ダーシャのブログ

ゆるゆる生きてていいじゃない

35周年記念企画

ケルト神の一人、オグミオス。召喚に応じ参上した。問おう。お前が私のマスターか。」

突如として僕の目の前に現れた男はそう言った。身体をすっぽりと覆い隠すローブに身を包み、左手には水晶のはまった木の杖、右手には禍々しい分厚い本を持っている。そいつは只者じゃないことは分かっていた。自分がしてしまった事の重大さも。そしてこの質問の答え方も知っていた。

「そうだオグミオス。僕が君のマスターだ。」

「お前は、何を求める。何を望む。気に入らなければ殺すことも私は厭わない。」

オグミオスと名乗った神は僕の目をじっと見つめてそう言った。目はとても大きくて、吸い込まれてしまいそうだ。僕は胸の高鳴りを感じながら、小さく息を吸い込んだ後に願いを口に出した。

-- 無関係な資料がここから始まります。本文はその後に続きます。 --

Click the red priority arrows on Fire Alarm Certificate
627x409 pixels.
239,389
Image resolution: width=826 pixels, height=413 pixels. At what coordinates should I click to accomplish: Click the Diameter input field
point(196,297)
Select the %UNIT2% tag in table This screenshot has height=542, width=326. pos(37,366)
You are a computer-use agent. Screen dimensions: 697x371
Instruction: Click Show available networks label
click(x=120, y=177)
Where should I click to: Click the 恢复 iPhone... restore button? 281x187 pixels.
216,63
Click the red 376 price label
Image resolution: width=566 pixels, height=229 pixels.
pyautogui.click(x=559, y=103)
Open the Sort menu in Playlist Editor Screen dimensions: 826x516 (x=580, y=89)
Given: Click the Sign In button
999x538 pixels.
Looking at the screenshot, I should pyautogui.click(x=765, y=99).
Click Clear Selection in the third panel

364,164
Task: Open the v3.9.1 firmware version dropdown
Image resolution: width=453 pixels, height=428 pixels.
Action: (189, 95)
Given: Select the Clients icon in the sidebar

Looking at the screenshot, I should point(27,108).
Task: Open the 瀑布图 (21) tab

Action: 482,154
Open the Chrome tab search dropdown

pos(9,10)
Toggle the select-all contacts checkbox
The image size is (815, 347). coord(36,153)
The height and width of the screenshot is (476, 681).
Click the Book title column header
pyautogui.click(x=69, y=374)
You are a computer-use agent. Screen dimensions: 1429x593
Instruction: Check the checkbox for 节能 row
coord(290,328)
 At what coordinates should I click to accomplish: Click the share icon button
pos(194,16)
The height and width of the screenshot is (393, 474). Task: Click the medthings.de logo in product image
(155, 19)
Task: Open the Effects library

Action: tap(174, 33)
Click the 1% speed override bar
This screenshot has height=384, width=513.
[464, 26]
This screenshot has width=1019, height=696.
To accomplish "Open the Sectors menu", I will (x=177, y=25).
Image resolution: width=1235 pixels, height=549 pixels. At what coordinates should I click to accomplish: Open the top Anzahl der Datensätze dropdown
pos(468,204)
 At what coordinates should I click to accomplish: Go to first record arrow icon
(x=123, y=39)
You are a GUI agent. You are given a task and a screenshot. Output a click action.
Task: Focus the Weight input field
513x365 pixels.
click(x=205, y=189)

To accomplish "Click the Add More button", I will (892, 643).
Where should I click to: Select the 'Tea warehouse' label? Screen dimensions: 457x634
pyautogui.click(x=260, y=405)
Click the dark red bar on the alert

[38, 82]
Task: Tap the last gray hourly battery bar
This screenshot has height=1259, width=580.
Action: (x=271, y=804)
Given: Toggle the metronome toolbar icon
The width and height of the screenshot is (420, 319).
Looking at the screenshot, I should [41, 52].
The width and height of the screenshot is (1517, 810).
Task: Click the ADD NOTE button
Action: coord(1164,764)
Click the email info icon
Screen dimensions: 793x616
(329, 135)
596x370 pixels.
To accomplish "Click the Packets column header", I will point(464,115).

「僕が彼女を作るための手助けをして欲しい。それだけだ。」

オグミオスは眉一つ動かない。首筋を嫌な汗が流れる。どのくらい経っただろうか。突然、オグミオスの口元が吊り上がった。そしてやつは言った。

「……ひゃっひゃっひゃっ。僕が君のマスターだ、だってよ。こっちがちょいと遊んでみたら、真剣な顔して演じてやんの。了解しました、ますたぁ。精一杯お手伝いさせていただきますぅ~。」

オグミオスは腹痛え、腹痛えと笑い続けている。僕はオグミオスを殺したくなった。

*

最近僕の家に変な居候が出来た。そいつは自分の事をオグミオスという神だと言った。

「やっと帰ったか。タクヤ……。」

「ああ、今日は図書館に行ってた。」

オグミオスは全裸で床に寝転がっている。その鍛え抜かれた体は美しく、ヨーロッパの彫刻によく似ていた。

鞄を置いて手を洗う。冷蔵庫から作り置きのタッパーを取り出し、夕食の準備を始める。テレビでニュースを見ているオグミオスに僕は話しかけた。

「なあ、オグミオス。なんでお前はいつも全裸なんだ。」

「どうした。急に。ここに越してきて最初からずっと全裸だっただろう。」

オグミオスは寝転がった状態から起き上がり、顔を僕の方に向けた。

「いや、ふと気になったんだ。お前も召喚時はそれっぽい服装をしていたからな。」

「そんなことか。好きだから全裸でいるだけだ。」

「全裸が好きなのかよ。変な神様だな。」

「服なんて、着たい奴が着ればいいんだ。強制されるものではない。神様の中には、全裸で生活している神も結構いるぞ。」

「マジかよ。今凄い神様のイメージ変わった。」

「イメージなんて人が勝手に作り上げてるだけだろう。神からすれば服なんて逆に煩わしいものだ。実際、部屋では全裸の裸族とかいう人間もいるそうじゃないか。」

言われてみれば確かにそうだ。神という人間を超越した存在にとって服は邪魔でしかないのかもしれない。

「なるほどな。」

「どうだ。一緒に全裸を楽しまないか。」

「それも良いな。よし!」

そういって僕は服を脱いだ。なんとも言えない恥ずかしさもあったが、素晴らしい解放感に僕は包まれた。

「全裸ってなかなか良いものだな。」

「そうだろう。そうだろう。」

オグミオスはとても嬉しそうであった。